• **Metin**:
+-------+

SAVAŞ YILLARINDA EYNESİL-GÖRELE YÖRESİ (6)…
Savaş haliydi… Asker kaçakları da çoktu ve bunlardan bazıları, ellerinde ordudan gasp ettikleri tüfeklerle gezip, eşkıyalık yapıyorlardı. Ancak her muhacir aynı değildi. Ölmemek için başkasının malından izinsiz yiyen ve ardından üzülenler, günahını sorgulayanlar da vardı, istemli olarak eşkıyalık yapanlar da… Devletin kontrol mekanizması zayıflamıştı. Suç işleyenler tespit edilip cezalandırılamıyordu. Bu nedenle, isteyen istediği suçu işleyebiliyordu…
Ruslar yörede ilerlerken bir yandan da etrafı yakıp yıkıyor, halka işkence ve katliam uyguluyorlardı. Gözü dönmüş Rus askerleri bahçelere, ekinlere ve hayvanlara saldırıyorlardı. Bu durumun en önemli tanıklıklarından biri de daha önce zikrolunan Göreleli Rüstemzade Abdülhamid Efendi’nin Bağdat’taki esareti sırasında, ailesinin Rusların yaptıklarına dair kendisine yazdığı mektuplardır. Ruslar Türk gençlerini kurşuna diziyor; yaşlılara, kadınlara ve çocuklara türlü işkenceler yapıyorlardı. Yörede Rusların saldırılarına maruz kalan birçok kadın intihar etmişti. Pek çok kişi, her şeye rağmen muhacir olmayarak, Rus askerine karşı direndi. Dernekler kurarak teşkilatlanıp mücadele verdiler.
Rusların Eynesil’de işgal sürecinde yaptığı büyük katliamlardan birinin de ilçenin batısındaki Mançaba deresi boyunda gerçekleştiği bilinmektedir. Anlatılanlara göre onlarca Türk genci işgale direndiği için burada Rus güçleri tarafından katledilerek dereye gömülmüştür.

+-------+

• **Verilen Bilgiler**:
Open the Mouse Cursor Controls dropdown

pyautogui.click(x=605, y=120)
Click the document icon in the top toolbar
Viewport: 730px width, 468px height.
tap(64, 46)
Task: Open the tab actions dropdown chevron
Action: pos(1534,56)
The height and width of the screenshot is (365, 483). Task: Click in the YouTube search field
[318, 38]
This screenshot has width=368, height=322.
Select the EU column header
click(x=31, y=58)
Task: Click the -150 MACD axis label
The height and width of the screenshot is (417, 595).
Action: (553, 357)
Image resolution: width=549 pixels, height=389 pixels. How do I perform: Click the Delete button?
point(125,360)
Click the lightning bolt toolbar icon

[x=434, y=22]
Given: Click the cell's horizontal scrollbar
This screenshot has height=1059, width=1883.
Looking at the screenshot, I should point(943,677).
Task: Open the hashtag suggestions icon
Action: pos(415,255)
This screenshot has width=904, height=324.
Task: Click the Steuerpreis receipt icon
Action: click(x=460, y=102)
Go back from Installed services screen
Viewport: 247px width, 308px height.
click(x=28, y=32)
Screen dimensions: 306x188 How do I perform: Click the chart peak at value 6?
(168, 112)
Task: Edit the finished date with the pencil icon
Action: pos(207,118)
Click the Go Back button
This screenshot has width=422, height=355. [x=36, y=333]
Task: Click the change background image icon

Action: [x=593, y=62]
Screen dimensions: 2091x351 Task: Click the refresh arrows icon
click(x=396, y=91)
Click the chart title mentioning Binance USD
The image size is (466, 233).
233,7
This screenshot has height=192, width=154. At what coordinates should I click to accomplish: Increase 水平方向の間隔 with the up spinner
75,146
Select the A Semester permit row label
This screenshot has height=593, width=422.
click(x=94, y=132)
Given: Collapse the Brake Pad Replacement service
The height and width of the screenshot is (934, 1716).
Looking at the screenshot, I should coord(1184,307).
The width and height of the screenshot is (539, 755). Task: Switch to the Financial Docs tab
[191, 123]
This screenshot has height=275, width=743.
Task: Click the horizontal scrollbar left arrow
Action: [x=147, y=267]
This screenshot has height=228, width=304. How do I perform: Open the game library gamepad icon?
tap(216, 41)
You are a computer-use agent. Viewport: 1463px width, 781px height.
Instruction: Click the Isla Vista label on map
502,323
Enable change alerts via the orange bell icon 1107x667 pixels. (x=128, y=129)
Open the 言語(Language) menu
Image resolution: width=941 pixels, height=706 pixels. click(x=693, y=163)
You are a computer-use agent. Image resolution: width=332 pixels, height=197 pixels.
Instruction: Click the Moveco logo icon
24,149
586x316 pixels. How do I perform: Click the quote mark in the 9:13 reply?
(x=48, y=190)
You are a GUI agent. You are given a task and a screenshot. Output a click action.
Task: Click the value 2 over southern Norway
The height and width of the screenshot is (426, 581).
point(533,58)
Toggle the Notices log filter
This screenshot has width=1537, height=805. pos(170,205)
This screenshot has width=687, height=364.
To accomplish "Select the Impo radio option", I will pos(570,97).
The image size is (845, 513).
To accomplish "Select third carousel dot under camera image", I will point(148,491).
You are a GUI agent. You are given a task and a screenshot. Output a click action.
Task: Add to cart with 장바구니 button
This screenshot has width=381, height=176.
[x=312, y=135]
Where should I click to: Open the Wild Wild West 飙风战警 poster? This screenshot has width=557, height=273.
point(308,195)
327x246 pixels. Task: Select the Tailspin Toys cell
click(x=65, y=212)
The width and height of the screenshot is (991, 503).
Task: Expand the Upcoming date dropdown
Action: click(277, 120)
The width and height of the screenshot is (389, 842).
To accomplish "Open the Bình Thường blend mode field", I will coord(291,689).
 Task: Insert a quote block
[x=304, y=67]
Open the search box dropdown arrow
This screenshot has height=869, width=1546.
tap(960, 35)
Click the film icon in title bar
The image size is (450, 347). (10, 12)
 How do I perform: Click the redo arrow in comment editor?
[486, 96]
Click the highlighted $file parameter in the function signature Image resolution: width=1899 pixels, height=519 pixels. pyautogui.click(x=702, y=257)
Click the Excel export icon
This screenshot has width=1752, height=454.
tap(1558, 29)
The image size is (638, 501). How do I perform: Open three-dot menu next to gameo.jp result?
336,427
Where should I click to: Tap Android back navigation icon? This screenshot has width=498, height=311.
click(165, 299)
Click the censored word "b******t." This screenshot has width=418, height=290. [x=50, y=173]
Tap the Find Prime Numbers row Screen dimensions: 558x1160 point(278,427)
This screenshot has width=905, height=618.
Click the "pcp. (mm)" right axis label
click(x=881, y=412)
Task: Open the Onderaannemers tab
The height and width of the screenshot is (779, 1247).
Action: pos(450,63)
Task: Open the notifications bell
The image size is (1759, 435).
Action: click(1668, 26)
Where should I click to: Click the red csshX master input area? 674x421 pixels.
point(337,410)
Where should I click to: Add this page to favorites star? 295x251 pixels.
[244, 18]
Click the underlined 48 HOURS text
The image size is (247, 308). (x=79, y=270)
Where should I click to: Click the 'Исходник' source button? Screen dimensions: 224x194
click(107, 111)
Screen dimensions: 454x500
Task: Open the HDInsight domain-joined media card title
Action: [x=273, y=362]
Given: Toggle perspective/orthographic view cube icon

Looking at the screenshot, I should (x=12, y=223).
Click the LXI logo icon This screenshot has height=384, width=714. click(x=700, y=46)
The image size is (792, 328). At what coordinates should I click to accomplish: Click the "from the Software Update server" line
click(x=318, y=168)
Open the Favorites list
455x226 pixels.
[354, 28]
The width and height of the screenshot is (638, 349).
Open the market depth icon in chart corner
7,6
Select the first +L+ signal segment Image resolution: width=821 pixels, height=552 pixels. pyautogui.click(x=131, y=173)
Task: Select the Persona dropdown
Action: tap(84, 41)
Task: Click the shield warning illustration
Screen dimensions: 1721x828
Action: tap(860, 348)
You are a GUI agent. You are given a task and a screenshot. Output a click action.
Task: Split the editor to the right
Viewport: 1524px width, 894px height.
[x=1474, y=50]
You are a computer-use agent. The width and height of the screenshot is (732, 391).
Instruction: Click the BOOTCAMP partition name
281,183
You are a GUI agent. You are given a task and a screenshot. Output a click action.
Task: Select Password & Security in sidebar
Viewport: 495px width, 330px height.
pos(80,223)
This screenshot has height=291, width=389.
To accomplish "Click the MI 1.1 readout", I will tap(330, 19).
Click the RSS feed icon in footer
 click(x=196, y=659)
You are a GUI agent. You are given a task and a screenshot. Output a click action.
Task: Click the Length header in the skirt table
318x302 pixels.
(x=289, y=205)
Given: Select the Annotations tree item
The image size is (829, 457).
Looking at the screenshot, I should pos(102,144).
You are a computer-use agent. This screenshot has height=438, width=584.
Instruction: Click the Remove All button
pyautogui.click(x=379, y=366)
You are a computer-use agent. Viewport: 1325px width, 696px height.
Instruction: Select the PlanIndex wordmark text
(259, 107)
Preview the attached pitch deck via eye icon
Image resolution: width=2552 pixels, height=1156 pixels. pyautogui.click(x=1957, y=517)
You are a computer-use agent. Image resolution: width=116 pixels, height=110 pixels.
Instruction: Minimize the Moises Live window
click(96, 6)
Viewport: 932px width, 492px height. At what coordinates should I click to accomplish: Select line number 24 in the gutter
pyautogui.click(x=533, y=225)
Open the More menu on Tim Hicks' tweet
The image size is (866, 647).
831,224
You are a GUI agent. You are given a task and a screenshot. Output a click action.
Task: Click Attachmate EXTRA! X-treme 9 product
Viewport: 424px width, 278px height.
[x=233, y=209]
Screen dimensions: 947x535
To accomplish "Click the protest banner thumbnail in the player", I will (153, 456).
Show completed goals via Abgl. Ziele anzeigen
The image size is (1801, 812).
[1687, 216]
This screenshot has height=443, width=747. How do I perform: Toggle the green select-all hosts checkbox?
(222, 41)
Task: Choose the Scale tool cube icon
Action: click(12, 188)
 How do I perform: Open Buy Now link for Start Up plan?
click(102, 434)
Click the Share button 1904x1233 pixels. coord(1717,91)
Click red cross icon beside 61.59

+-------+

• **Yönerge**: Eynesil-Görele yöresindeki savaş yıllarını anlatan metni hiçbir değişiklik yapmadan baştan sona yeniden yazınız. Kayıtlara bu çalışmada ihtiyaç duyulmamaktadır.

• **Çözümlü Alıştırma**:
SAVAŞ YILLARINDA EYNESİL-GÖRELE YÖRESİ (6)…
Savaş haliydi… Asker kaçakları da çoktu ve bunlardan bazıları, ellerinde ordudan gasp ettikleri tüfeklerle gezip, eşkıyalık yapıyorlardı. Ancak her muhacir aynı değildi. Ölmemek için başkasının malından izinsiz yiyen ve ardından üzülenler, günahını sorgulayanlar da vardı, istemli olarak eşkıyalık yapanlar da… Devletin kontrol mekanizması zayıflamıştı. Suç işleyenler tespit edilip cezalandırılamıyordu. Bu nedenle, isteyen istediği suçu işleyebiliyordu…
Ruslar yörede ilerlerken bir yandan da etrafı yakıp yıkıyor, halka işkence ve katliam uyguluyorlardı. Gözü dönmüş Rus askerleri bahçelere, ekinlere ve hayvanlara saldırıyorlardı. Bu durumun en önemli tanıklıklarından biri de daha önce zikrolunan Göreleli Rüstemzade Abdülhamid Efendi’nin Bağdat’taki esareti sırasında, ailesinin Rusların yaptıklarına dair kendisine yazdığı mektuplardır. Ruslar Türk gençlerini kurşuna diziyor; yaşlılara, kadınlara ve çocuklara türlü işkenceler yapıyorlardı. Yörede Rusların saldırılarına maruz kalan birçok kadın intihar etmişti. Pek çok kişi, her şeye rağmen muhacir olmayarak, Rus askerine karşı direndi. Dernekler kurarak teşkilatlanıp mücadele verdiler.
Rusların Eynesil’de işgal sürecinde yaptığı büyük katliamlardan birinin de ilçenin batısındaki Mançaba deresi boyunda gerçekleştiği bilinmektedir. Anlatılanlara göre onlarca Türk genci işgale direndiği için burada Rus güçleri tarafından katledilerek dereye gömülmüştür.